Excerto da página
==================================================
Calcorreando as conclusões das alegações do recurso, verificamos que as questões a decidir são:

a)- Saber se a sentença é nula por violação da al. b), do n.º 1, do art.º 615.º, do C.P.C.

b)- Saber se a sentença recorrida deve ser revogada e substituída por outra que que mantenha a responsabilidade do FGA pelo pagamento dos alimentos ao filho da Recorrente.

Tendo presente que são duas as questões invocadas pelo recorrente, por uma questão de método, iremos analisar cada uma de per si.

Assim,

a)- Saber se a sentença é nula por violação da al. b), do n.º 1, do art.º 615.º, do C.P.C.

Segundo a recorrente a sentença recorrida padece de nulidade, por violação da alínea b), do n.º 1, do art.º 615.º, do C.P.C.
==================================================
Instrução 1
Identifique nos registos abaixo todas as linhas que contêm a palavra "height" e copie-as.
==================================================
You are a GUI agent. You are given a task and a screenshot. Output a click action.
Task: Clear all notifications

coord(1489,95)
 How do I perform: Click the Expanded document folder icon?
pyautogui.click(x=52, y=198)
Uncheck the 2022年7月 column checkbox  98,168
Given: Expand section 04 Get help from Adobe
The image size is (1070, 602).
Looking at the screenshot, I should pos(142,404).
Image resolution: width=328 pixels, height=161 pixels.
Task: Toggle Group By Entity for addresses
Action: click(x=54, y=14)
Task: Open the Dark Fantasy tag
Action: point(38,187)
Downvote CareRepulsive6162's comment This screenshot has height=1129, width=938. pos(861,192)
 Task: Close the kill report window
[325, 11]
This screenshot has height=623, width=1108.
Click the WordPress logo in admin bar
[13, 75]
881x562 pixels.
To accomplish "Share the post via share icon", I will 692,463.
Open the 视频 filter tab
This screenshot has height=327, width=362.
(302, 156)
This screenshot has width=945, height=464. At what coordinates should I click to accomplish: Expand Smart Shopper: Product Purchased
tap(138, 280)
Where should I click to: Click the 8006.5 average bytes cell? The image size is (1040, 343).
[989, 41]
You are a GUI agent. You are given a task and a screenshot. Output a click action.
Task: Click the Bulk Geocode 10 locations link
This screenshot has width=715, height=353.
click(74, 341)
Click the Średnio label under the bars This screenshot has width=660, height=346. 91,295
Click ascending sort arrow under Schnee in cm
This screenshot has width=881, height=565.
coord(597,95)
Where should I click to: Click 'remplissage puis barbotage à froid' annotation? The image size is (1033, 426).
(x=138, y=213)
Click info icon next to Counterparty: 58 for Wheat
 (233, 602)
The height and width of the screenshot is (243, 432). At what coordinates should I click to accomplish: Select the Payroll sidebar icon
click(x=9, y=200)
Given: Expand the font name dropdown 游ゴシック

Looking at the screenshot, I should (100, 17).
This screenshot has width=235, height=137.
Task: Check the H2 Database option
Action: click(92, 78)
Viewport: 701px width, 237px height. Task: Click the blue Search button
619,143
==================================================
Instrução 2
Indique se cada afirmação está de acordo com o excerto sobre o recurso, respondendo sim ou não e citando as palavras do excerto que o decidem. (a) São duas as questões invocadas pelo recorrente. (b) A recorrente alega que a sentença é nula por violação da alínea a) do n.º 1 do art.º 615.º do C.P.C. (c) As questões vão ser analisadas em conjunto.

Resposta 1
Image resolution: width=328 pixels, height=161 pixels.
Downvote CareRepulsive6162's comment This screenshot has height=1129, width=938. pos(861,192)
This screenshot has height=623, width=1108.
This screenshot has height=327, width=362.
This screenshot has width=945, height=464. At what coordinates should I click to accomplish: Expand Smart Shopper: Product Purchased
This screenshot has width=715, height=353.
Click the Średnio label under the bars This screenshot has width=660, height=346. 91,295
This screenshot has width=881, height=565.
The height and width of the screenshot is (243, 432). At what coordinates should I click to accomplish: Select the Payroll sidebar icon
This screenshot has width=235, height=137.
Viewport: 701px width, 237px height. Task: Click the blue Search button

Resposta 2
(a) Sim: «são duas as questões invocadas pelo recorrente».
(b) Não: «por violação da alínea b), do n.º 1, do art.º 615.º, do C.P.C.».
(c) Não: «iremos analisar cada uma de per si».